Sin embargo, siente nostalgia por el tiempo que no tuvieron. Si la directiva anticipada hubiera funcionado tal como se define en la ley —si no hubiera existido el miedo a perder el momento—, su padre podría haber tenido más meses, más tiempo sentado en el inmenso césped verde entre sus casas y viendo a sus nietos pateando el balón de fútbol, más tiempo con su perro a sus pies, más tiempo sentado en la orilla de un río con su nieto y un sedal suelto en el agua.
“Se habría quedado más tiempo”, dijo Zuidema.
Su sensación de que la muerte de su padre fue precipitada no contrarresta su gratitud por el que haya tenido la muerte que él deseaba. Y su sentimiento es ampliamente compartido entre las familias, según una investigación de Agnes van der Heide, catedrática de cuidados al final de la vida y toma de decisiones de la Facultad de Medicina Erasmus, Centro Médico Universitario de Rotterdam.

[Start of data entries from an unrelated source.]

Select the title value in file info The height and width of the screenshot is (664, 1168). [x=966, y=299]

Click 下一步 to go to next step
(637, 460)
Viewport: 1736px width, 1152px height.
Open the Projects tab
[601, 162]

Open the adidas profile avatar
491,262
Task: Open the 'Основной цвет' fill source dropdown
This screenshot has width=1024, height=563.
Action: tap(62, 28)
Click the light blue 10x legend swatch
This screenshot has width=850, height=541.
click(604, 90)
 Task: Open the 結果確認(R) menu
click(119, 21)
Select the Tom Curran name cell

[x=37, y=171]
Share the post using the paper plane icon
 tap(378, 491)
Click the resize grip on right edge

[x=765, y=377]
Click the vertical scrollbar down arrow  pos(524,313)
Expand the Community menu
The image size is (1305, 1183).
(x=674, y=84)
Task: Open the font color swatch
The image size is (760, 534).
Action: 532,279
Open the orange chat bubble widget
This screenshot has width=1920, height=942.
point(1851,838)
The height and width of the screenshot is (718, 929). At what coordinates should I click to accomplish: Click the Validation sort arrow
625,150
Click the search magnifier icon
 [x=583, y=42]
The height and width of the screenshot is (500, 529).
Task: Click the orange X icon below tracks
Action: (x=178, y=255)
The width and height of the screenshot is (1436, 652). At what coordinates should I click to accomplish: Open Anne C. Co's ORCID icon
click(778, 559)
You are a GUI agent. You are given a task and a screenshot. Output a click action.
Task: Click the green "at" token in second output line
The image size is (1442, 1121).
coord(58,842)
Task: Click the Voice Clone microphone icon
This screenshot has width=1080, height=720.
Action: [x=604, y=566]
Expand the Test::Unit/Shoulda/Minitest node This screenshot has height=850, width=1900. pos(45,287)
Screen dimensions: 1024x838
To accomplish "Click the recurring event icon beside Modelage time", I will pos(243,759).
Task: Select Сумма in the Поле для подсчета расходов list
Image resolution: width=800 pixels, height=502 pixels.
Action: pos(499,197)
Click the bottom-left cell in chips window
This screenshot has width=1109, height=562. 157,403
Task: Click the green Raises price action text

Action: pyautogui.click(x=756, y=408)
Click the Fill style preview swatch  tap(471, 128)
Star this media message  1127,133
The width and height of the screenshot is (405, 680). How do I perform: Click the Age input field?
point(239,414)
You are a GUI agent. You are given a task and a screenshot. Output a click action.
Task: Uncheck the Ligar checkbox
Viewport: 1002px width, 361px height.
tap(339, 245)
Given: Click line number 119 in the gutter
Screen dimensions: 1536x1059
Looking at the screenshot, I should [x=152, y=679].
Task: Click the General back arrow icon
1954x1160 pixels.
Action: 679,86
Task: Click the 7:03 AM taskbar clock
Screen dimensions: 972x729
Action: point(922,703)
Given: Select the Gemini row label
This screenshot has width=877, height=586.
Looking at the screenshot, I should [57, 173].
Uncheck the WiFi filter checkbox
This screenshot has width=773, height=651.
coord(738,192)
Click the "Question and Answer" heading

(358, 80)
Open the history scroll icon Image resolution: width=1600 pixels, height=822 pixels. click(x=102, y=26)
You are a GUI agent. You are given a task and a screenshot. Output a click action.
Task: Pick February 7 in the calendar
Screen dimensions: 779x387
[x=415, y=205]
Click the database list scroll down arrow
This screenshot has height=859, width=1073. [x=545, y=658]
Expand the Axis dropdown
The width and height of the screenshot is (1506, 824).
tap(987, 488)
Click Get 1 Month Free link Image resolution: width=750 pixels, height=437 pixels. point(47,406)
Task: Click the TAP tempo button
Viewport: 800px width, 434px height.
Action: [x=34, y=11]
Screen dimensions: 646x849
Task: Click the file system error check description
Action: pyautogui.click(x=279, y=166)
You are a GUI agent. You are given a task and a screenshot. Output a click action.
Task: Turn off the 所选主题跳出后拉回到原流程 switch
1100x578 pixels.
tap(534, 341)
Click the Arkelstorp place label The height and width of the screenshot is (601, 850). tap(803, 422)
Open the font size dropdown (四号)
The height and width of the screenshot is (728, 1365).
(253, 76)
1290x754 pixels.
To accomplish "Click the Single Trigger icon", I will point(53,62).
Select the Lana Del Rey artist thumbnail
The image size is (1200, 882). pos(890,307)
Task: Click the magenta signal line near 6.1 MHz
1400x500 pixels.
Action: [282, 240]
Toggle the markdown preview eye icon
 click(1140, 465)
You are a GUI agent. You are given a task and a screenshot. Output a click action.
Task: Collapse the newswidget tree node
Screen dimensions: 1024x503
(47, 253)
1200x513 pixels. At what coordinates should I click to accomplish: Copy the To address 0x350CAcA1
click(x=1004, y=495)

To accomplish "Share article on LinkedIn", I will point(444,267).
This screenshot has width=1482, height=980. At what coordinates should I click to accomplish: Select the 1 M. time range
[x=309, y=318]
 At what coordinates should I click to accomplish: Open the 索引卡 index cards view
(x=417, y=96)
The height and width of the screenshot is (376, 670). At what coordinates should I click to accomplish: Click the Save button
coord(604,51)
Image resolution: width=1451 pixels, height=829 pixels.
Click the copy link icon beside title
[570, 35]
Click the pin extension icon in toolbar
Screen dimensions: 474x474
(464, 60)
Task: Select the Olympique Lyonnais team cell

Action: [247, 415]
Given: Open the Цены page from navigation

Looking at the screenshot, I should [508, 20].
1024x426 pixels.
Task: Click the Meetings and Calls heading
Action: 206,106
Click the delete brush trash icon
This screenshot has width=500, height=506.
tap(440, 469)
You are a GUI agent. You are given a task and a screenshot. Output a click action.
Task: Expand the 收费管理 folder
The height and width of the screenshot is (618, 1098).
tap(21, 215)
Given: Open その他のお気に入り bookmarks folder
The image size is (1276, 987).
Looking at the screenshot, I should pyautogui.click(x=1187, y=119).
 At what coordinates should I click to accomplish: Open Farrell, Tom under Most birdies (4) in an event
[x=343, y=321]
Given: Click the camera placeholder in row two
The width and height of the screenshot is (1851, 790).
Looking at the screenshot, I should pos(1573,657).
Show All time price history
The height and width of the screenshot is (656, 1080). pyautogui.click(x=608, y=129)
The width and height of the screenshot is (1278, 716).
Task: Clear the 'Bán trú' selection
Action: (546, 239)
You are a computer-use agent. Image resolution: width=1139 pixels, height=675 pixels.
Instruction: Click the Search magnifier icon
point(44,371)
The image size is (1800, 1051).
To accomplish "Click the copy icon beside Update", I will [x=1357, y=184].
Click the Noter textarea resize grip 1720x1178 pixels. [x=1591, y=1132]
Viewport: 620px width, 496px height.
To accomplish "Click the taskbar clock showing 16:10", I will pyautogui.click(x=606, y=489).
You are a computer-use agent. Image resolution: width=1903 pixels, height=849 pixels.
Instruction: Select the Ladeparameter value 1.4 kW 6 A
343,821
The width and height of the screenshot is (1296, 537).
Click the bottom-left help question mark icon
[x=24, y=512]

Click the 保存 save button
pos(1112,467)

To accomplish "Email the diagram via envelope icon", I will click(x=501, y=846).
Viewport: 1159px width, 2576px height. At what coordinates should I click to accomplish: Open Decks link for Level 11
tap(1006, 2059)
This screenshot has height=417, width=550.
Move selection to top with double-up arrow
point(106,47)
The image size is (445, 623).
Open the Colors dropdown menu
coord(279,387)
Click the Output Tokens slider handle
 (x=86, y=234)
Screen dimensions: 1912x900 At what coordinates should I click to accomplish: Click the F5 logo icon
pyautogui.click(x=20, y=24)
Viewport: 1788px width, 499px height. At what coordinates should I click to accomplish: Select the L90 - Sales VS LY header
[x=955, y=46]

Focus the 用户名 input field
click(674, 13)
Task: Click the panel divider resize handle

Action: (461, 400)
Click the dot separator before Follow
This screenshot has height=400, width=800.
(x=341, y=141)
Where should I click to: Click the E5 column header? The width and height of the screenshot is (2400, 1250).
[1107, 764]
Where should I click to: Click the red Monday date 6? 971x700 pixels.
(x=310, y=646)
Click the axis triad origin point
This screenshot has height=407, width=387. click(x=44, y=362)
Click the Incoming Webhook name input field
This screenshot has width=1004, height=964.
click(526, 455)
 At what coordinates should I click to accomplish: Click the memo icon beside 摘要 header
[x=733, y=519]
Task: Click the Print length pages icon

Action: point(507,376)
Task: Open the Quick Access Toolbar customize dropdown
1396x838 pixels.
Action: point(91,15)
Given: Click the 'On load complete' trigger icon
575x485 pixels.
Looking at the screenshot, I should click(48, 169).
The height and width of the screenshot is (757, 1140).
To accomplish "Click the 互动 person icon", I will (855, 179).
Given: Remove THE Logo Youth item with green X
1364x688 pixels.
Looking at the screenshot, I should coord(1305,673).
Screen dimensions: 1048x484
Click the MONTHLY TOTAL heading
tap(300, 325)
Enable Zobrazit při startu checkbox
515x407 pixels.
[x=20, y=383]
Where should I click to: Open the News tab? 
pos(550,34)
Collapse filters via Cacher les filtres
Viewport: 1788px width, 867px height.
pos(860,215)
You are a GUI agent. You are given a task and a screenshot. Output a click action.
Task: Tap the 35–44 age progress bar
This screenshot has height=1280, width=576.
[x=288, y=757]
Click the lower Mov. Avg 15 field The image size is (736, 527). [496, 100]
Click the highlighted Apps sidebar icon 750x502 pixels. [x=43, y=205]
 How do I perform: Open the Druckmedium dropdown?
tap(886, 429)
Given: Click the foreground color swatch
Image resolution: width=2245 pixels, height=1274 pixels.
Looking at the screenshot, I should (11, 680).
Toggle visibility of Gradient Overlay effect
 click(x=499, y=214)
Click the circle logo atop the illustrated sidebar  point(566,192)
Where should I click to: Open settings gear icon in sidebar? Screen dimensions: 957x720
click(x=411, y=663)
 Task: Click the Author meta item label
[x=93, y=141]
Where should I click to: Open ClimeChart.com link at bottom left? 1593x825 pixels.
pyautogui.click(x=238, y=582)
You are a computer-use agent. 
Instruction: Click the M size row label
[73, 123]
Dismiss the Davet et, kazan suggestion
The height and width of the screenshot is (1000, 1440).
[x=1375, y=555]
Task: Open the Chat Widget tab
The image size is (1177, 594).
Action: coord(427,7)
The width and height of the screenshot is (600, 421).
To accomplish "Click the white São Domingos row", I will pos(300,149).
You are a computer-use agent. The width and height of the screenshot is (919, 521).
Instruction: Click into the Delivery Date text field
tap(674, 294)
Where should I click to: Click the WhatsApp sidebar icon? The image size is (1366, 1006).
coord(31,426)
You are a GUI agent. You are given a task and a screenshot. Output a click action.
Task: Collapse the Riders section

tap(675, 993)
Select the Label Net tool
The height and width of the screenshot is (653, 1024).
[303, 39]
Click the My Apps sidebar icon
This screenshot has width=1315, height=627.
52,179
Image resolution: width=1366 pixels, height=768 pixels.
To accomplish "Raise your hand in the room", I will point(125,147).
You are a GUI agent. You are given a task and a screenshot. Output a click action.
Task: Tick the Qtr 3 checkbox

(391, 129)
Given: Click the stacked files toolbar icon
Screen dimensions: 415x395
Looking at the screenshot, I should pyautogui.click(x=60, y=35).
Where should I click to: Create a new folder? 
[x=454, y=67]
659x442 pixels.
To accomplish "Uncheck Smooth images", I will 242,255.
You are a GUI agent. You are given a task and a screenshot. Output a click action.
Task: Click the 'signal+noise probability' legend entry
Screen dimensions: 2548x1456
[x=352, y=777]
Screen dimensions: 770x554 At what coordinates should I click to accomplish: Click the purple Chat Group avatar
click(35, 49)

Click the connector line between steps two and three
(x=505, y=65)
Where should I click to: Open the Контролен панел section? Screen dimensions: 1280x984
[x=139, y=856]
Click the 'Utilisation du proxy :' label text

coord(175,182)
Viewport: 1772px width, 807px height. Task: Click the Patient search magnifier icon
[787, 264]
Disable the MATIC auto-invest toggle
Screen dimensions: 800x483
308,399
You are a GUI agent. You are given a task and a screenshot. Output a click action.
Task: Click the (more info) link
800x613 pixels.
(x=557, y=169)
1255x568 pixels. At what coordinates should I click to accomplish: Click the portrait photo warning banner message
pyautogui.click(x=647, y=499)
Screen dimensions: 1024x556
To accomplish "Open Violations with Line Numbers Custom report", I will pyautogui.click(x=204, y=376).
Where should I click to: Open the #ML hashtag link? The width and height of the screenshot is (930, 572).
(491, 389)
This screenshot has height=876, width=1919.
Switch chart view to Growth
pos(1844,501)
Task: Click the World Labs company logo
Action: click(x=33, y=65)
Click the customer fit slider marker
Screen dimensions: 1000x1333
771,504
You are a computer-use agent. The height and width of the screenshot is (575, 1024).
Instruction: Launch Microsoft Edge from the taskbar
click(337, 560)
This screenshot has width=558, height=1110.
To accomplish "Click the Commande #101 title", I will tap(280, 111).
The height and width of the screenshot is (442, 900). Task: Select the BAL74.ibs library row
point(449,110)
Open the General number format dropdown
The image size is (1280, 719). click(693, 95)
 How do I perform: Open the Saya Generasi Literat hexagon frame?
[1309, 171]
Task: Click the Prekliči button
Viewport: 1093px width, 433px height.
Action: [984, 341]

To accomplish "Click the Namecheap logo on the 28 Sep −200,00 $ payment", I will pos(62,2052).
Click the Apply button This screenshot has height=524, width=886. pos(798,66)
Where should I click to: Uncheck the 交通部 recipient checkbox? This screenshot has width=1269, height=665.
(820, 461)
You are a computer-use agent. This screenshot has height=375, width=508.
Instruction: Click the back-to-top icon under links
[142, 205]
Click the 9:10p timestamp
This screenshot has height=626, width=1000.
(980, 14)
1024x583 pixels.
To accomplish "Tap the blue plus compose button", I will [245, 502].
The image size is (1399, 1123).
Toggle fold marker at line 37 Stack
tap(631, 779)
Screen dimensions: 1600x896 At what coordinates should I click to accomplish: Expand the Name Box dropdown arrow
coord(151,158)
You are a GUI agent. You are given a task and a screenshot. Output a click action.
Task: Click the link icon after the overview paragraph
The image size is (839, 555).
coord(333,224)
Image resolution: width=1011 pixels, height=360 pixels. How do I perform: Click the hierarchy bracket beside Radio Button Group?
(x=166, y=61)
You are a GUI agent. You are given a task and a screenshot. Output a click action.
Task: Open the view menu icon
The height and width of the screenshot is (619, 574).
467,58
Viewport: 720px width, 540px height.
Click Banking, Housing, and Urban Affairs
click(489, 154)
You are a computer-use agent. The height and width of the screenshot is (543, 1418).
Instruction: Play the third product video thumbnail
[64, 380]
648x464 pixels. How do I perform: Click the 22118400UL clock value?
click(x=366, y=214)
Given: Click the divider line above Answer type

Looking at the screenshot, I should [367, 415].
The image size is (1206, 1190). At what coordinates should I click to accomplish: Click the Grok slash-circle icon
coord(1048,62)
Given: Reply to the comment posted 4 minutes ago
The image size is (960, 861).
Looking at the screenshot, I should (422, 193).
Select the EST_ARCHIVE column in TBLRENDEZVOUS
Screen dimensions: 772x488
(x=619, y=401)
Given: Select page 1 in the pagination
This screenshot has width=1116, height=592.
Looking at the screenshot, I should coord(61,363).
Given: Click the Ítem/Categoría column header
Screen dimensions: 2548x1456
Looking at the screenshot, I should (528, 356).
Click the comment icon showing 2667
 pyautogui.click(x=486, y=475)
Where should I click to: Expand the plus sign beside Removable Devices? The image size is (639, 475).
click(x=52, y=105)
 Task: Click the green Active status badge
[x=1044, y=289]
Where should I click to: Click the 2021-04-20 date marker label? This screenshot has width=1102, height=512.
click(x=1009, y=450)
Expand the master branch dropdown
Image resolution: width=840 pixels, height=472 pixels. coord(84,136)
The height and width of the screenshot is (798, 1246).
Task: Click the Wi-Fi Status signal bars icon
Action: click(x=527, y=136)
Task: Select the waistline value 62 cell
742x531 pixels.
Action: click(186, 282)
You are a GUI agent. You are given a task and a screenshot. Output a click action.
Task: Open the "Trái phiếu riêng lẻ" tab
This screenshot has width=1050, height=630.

“La gran mayoría de la población neerlandesa se siente segura en manos del médico, en lo que respecta a la eutanasia, y aprecia mucho que el médico tenga un papel importante en ella y juzgue de manera independiente si cree que el final de la vida es justificable o no”, dijo.
Para que la opción de “cinco para las doce” funcione, los médicos deben conocer bien a sus pacientes y tener tiempo para seguir los cambios en su cognición. Como el sistema sanitario público de los Países Bajos está cada vez más ajetreado y escaso de médicos de familia, ese modelo de asistencia es cada vez menos habitual.
Keizer, el médico de Mekel, dijo que sus largas visitas a los pacientes solo eran posibles porque está jubilado y no tiene prisa. (Además de su consulta a media jornada, escribe regularmente artículos de opinión para los periódicos neerlandeses y comenta casos de gran repercusión. Es una especie de celebridad de la muerte asistida y, según dijo Mekel, las demás mujeres mayores de los talleres sobre el derecho a morir sintieron envidia cuando se enteraron de que se lo habían asignado como médico).
Ahora que él tiene claros sus deseos, las horas del té se han interrumpido; reanudará las visitas cuando sus hijos le digan que se ha producido un cambio significativo en su conciencia o en su capacidad para ejecutar, cuando consideren que el momento de “cinco para las doce” está cerca.
Un precio intolerable
A Mekel le atormenta lo que le sucedió a su mejor amiga, Jean, quien, según dijo, “dejó pasar el momento” de la muerte asistida.
Aunque Jean estaba decidida a evitar trasladarse a una residencia de ancianos, vivió en una durante ocho años. Mekel la visitó allí hasta que Jean ya no podía mantener una conversación. Mekel siguió llamándola y enviándole correos electrónicos que los hijos de Jean le leían. Finalmente, Jean murió en la residencia en julio, a los 87 años.
Ella es la razón por la que Mekel está dispuesta a planificar su muerte para antes de lo que le gustaría.
Sin embargo, el hijo de Jean, Jos Van Ommeren, no está seguro de que Mekel comprenda correctamente el destino de su amiga. Está de acuerdo en que su madre temía estar en la residencia de ancianos, pero que, una vez allí, pasó algunos años buenos, dijo. Era una lectora voraz y devoraba cada día un libro de la biblioteca de la residencia. Le había encantado tomar el sol toda su vida, y el personal se aseguraba de que pudiera sentarse al sol y leer durante horas.
La mayoría de los últimos años fueron buenos, dijo Van Ommeren, y para tenerlos valió la pena el precio de renunciar a la muerte asistida que había solicitado.
Para Mekel, ese precio es intolerable.
Su hijo menor, Melchior, le preguntó amablemente, no hace mucho, si una residencia de ancianos estaría bien, si cuando llegara allí no fuera tan consciente de su independencia perdida.
Mekel le lanzó una mirada de afectuoso disgusto.
“No”, dijo ella. “No. No estaría bien”.
Veerle Schyns colaboró con la reportería desde Ámsterdam.